### STATED EXERCISE
Can you copy the data word for word, from the line containing "Open the Move menu" through the end of the data, with both ends included? Leave the pictures out of your answer.

### WORKING DATA
>> Start

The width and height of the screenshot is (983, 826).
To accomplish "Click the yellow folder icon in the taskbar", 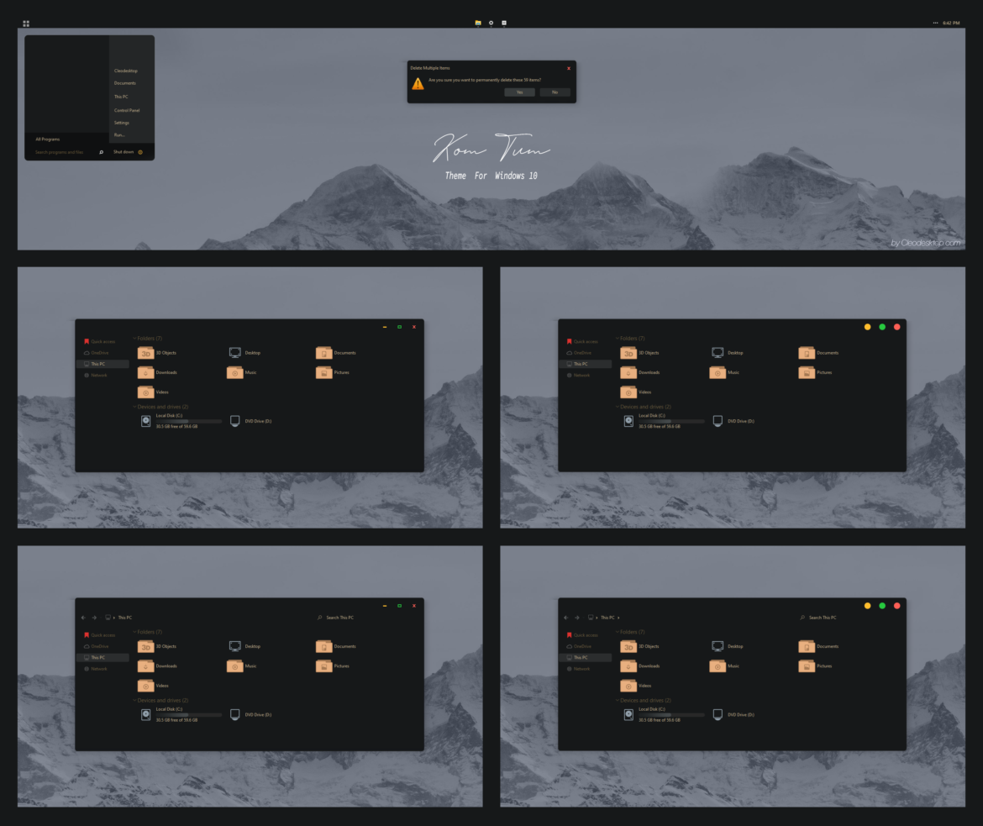I will click(x=477, y=23).
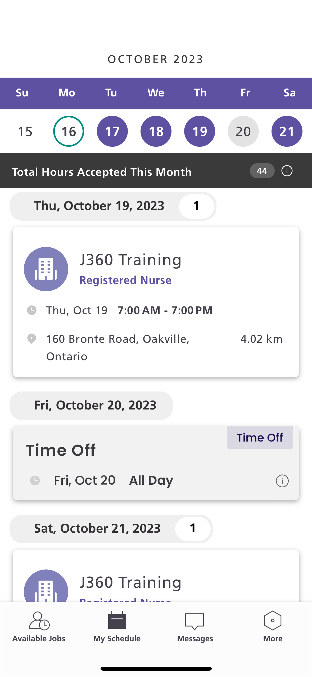Open the Available Jobs tab

click(x=39, y=627)
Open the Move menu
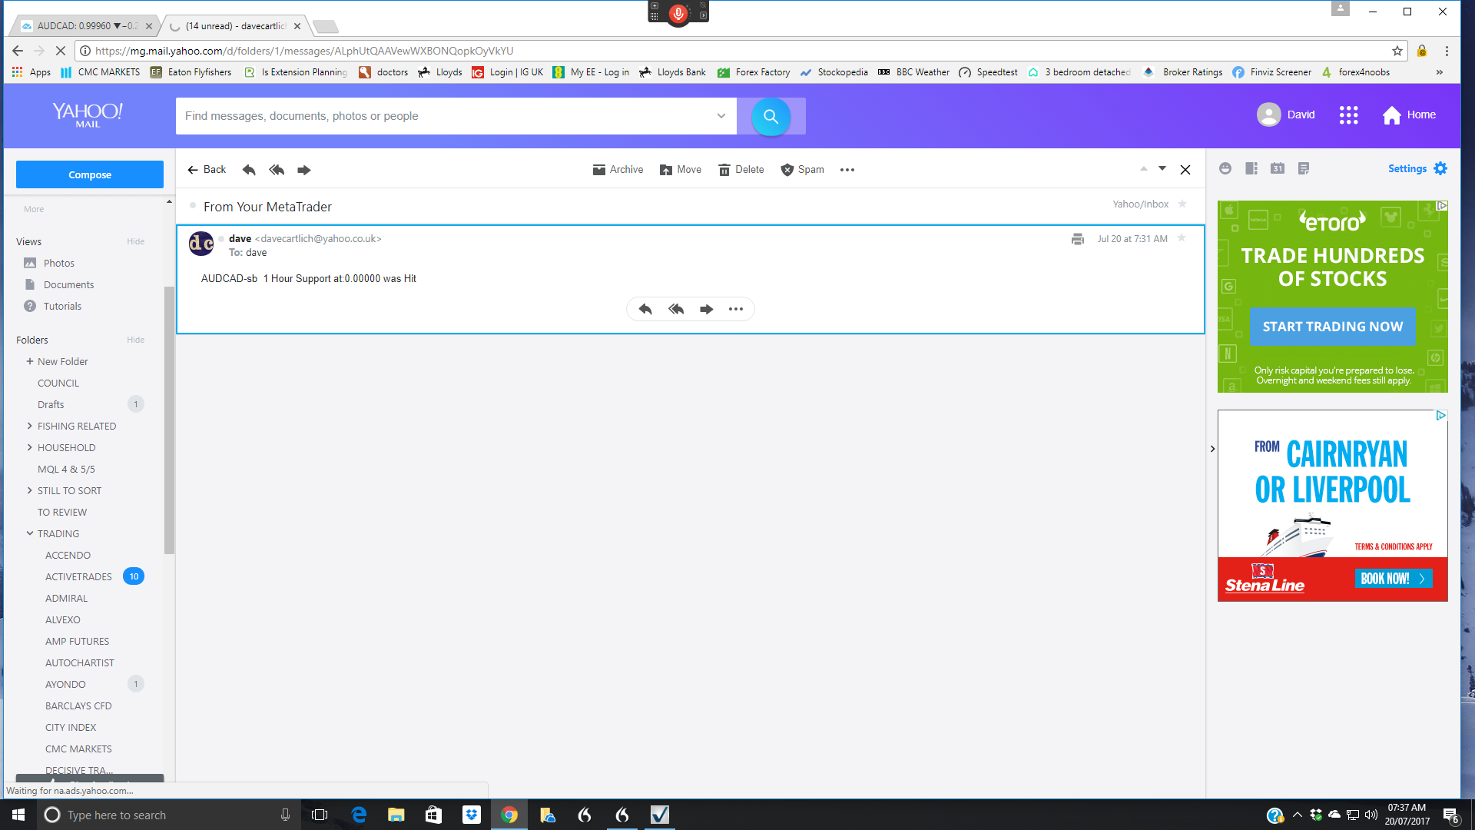The height and width of the screenshot is (830, 1475). click(681, 170)
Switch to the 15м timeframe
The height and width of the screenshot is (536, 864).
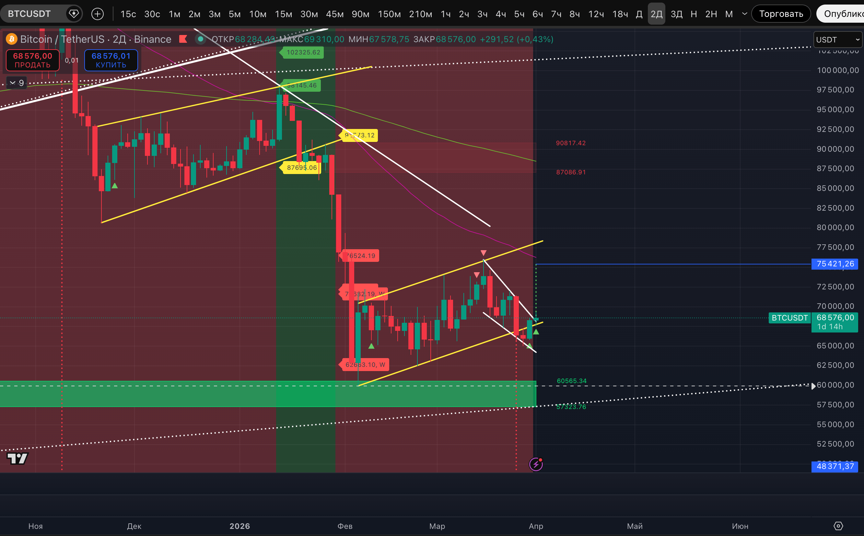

>> End

### CORRECT RESULT
Open the Move menu
The height and width of the screenshot is (830, 1475). click(681, 170)
Switch to the 15м timeframe
The height and width of the screenshot is (536, 864).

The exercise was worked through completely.